So, to recognise multiple digits, does the network have multiple outputs??
Generally, and that would be easiest, but you don't _have_ to do it that way (for example you could do thresholding on a single output).
And if you had a big enough network, could you train it to recognise anything?
Thoeretically, but totally impractical. Humans have REALLY big intricately architected neural networks that have been fed for a lifetime with a nearly continuous stream of data using an incredibly advanced training algorithm and even we can't always recognise faces (if you just turn photos upside down it becomes difficult for us to even recognize photos of friends). @karligula
And once you HAVE trained the network, you could theoretically extract the function that it represents?

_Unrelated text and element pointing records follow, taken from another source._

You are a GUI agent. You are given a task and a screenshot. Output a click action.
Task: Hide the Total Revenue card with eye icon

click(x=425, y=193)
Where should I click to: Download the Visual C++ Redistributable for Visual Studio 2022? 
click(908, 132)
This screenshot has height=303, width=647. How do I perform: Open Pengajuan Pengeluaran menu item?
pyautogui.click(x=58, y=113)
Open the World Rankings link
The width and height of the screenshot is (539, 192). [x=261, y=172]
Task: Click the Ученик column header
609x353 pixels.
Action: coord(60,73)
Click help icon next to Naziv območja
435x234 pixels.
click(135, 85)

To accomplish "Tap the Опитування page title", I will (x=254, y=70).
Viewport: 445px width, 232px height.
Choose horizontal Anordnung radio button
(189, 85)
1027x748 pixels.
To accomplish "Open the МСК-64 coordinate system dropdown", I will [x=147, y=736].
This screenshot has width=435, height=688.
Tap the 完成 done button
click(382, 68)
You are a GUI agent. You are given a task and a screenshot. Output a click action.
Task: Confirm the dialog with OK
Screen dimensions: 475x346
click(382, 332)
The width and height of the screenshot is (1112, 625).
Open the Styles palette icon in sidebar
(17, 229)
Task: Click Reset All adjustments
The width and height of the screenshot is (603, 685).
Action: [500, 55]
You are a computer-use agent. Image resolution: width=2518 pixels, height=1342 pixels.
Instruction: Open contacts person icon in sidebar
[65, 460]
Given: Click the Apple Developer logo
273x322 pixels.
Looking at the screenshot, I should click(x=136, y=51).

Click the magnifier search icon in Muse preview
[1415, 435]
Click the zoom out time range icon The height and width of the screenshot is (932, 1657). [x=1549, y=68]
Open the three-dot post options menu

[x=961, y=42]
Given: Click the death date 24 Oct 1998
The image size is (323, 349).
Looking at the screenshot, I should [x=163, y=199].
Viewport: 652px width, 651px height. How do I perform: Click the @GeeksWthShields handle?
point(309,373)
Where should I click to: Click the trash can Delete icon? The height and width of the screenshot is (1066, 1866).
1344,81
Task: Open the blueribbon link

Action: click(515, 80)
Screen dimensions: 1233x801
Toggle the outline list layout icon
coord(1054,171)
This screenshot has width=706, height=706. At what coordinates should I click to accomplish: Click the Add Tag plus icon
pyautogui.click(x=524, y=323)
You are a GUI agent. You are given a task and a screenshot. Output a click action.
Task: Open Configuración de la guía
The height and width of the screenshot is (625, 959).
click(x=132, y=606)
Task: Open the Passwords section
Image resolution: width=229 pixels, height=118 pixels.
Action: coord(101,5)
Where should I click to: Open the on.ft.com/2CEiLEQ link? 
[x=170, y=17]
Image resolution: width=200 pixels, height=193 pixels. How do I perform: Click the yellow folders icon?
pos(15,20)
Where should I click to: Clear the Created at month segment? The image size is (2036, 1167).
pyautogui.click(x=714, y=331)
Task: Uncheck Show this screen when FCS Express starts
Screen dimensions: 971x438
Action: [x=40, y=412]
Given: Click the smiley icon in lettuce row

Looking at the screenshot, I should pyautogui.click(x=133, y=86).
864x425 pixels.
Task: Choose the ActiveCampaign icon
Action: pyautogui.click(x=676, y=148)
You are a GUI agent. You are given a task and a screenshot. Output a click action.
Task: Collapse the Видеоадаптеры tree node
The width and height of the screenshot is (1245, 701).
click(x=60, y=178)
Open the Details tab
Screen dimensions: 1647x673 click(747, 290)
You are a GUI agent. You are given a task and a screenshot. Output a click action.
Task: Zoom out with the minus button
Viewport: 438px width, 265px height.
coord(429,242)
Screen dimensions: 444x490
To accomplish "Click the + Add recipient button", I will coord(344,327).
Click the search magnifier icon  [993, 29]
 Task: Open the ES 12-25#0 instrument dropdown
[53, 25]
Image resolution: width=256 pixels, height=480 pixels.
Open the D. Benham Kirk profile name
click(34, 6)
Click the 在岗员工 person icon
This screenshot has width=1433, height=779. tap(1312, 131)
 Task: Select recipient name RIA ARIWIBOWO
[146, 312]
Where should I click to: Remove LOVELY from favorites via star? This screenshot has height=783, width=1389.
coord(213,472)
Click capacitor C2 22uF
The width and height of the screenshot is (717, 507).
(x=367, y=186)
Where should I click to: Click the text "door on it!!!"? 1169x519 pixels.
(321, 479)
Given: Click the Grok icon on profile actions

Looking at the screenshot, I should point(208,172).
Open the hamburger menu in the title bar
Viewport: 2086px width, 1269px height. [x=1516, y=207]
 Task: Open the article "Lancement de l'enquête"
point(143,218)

GroundKeepers reply is spot on, but I would also add a few comments. While our abilities to extract symbolic functions from even the simplest of neural networks is pretty bad, but can sometimes be done, there are a also a couple of problems with the very idea of converting networks to symbolic functions...
When we can represent a system with a function instead of network we generally go straight to using the function instead of the network. So, for simple things where a network or a fucntion would both do we usually already try to use the function.
For the types of problems where we do use neural networks for, the weights and architecture of the network is itself often the most compact notation for the function we can come up with because our symbolic notation just isn't well suited to represent the kinds of functions that neural networks are well suited for.